Projectile Memory Access Optimization

Note that during high combat situations, the projectile VBO speed is noticeably slower than the projectile one. By design the programs are relatively similar:

  • Share the same movement code
  • Fighters check for collisions with other fighters for flocking
  • Projectiles check for collisions with enemy fighters

During the for loop where a projectile checks all enemy ships for a collision, it was also checking if it was close to its intended target inside the same loop. Considering the global memory location is used to identify the target, this was unnecessarily comparing the list of possible targets to the known one. So any checks for the intended target was moved outside this loop. This resulted in a projectile kernel speed increase from 29.1 ms to 15 ms (1.9x improvement).

This loop is still used for 'virtual 3D' combat where a stray laser has a higher change of hitting a ship that was close to the intended target.

Unrolling the black hole for loop

Considering there is a cap of four active black holes in the simulation, it was easy to unroll this for loop. While a lot messier than before, this improved the fighter kernel speed from 18.4 ms to ~18.1 ms (1.01x improvement)

Replacing function() with native_function()

During the development of project 2, I had written two functions to calculate the distance and angle between two vectors.
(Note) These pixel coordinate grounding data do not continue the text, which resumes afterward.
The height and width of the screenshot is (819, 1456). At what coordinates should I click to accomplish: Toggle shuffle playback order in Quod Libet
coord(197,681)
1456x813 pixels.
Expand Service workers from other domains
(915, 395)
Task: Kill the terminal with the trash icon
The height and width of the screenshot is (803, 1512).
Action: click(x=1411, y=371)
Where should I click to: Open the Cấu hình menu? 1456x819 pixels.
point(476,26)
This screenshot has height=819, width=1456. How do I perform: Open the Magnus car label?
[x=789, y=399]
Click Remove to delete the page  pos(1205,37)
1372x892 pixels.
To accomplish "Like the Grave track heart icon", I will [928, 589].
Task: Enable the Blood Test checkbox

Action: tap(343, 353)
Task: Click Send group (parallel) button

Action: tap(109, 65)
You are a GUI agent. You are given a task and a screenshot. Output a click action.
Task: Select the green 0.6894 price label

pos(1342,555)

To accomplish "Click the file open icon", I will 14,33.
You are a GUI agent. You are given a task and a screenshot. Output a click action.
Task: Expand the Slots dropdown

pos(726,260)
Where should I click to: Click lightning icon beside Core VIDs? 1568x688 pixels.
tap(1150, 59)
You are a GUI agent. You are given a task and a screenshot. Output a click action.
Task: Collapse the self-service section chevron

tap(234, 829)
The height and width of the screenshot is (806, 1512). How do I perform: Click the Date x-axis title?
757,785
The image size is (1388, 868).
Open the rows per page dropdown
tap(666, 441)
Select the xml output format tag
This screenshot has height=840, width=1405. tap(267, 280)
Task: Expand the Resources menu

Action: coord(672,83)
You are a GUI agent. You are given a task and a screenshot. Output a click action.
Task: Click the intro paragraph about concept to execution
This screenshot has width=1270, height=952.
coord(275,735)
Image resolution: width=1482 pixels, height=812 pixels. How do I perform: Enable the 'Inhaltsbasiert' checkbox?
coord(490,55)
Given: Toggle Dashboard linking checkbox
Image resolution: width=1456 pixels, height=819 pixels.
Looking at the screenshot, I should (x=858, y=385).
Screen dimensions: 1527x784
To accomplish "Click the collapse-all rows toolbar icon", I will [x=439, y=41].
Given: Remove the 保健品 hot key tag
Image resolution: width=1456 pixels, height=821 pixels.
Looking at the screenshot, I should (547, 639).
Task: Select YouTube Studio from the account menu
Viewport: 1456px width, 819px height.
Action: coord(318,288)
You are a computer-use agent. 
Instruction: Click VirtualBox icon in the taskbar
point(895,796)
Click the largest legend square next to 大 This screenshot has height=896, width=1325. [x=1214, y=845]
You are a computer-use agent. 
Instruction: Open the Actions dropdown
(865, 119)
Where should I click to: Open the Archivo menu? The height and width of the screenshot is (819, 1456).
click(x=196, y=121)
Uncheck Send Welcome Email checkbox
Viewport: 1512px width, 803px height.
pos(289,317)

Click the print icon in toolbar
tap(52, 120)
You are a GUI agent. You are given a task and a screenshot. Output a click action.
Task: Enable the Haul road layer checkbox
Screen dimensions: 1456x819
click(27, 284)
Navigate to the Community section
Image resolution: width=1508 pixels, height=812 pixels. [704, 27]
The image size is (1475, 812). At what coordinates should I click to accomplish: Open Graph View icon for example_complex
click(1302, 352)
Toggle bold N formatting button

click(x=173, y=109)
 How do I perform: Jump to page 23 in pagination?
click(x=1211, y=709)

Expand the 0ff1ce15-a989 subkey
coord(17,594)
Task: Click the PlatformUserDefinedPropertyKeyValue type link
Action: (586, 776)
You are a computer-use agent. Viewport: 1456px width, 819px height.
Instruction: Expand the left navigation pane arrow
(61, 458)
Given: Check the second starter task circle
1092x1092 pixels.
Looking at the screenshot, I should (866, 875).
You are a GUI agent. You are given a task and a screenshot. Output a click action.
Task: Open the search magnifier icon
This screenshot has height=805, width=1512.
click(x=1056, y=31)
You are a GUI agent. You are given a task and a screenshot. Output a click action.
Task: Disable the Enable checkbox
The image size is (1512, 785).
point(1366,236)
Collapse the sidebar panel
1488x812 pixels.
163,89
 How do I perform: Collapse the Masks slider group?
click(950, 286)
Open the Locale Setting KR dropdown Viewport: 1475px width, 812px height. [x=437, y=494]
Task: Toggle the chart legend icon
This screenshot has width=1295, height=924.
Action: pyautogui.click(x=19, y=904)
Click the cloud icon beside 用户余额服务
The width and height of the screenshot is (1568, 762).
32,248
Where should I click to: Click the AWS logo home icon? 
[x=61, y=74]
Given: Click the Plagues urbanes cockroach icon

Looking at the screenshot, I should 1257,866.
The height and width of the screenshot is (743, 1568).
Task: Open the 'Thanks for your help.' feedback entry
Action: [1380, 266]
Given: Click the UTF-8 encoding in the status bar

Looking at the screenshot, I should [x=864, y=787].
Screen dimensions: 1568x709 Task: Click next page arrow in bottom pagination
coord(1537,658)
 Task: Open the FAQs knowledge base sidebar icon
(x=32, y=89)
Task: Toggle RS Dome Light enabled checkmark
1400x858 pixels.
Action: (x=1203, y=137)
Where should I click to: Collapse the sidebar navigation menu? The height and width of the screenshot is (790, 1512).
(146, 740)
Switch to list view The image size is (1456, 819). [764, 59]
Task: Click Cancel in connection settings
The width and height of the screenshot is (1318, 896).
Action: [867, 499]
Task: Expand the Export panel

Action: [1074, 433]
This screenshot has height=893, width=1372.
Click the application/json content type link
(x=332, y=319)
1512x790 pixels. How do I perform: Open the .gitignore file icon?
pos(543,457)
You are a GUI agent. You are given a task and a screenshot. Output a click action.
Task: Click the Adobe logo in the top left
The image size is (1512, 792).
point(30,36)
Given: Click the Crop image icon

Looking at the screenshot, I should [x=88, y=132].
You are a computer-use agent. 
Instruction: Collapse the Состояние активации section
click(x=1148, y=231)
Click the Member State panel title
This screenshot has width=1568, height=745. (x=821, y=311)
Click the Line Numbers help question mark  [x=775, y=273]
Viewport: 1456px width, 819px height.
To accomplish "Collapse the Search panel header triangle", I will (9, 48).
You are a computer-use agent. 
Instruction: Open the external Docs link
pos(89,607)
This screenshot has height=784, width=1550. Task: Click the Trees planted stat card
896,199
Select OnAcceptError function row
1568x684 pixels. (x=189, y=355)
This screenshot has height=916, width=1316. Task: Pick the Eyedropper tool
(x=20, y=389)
This was done due to solve problems I was having with the flocking algorithm. For project 3 I was able to fix a few problems that prevented the use of the native distance() function. Improved fighter kernel speed from 18.1 ms to 15.6 ms (1.16x improvement) with acceptable precision loss.

Improved projectile kernel speed from 15 ms to 6.4 ms

Reducing arithmetic in kernel

There are a few variables which are computed in the kernel that could just be constants:

    float w = 83.0 / 4.0;
    float h = 61.0 / 4.0;

    float r = sqrt( pow(w/2.0, 2) + pow(h/2.0, 2) );
    float theta = atan( (h/2.0) / (w/2.0) );
    float fi = PI - 2.0 * theta;

However, it is apparently after to do these calculations rather than just using the solution as constants. Kernel speed from 15.6 ms to 15.9 ms.

Resulted in the same performance drop if the follow was declared as global constants for just replaced the above code:

    float w = 20.7;
    float h = 15.2;

    float r = 12.8;
    float theta = 0.6;
    float fi = 1.8;

Avoiding automatic conversion from double to float by adding an 'f' suffix also had little effect. These values are used to determine the vertices of objects when they are rotated.

Kernel / VBO Arrangement Tests

This test examines the performance of different kernel/VBO configurations for the two fighter groups. For this test projectile firing was disabled and performance is solely based on the flocking algorithms.

Base conditions:

  • 18000 vertexes
  • 3000 active fighters
  • 0 active projectiles
  • Flocking in global memory
  • Fighters on a single kernel and VBO
  • Fighter kernel speed: 18.4 ms
  • FPS: 21 ms

Experiment 1: Fighter groups on different kernels, same VBO

  • Fighter A kernel speed: ~16.6 ms
  • Fighter B kernel speed: ~16.6 ms
  • FPS: 13

Experiment 2: Fighter groups on same kernel, different VBOs

  • Fighter A kernel speed: ~16.6 ms
  • Fighter B kernel speed: ~16.6 ms
  • FPS: 13

Experiment 3: Fighters and projectiles on same kernel, different VBOs

  • Kernel speed: ~13.7 ms
  • FPS: 28
  • While this yields a performance improvement, projectiles no longer fired correctly, and this version of the kernel file is more complicated and harder to debug than the base case. I was unable to resolve this problem by the due date.
    • This bug may be due to a a lack synchronization between the projectiles and the fighters.
    • Fixing this would require a reconstruction of the kernel and data structures.

Future Optimizations

  • Proper current / next data structure for synchronization
  • Using single precision constants (using an 'f' suffix)
  • #pragma unroll directive (cl_nv_pragma_unroll)
  •  native_divide (x, y)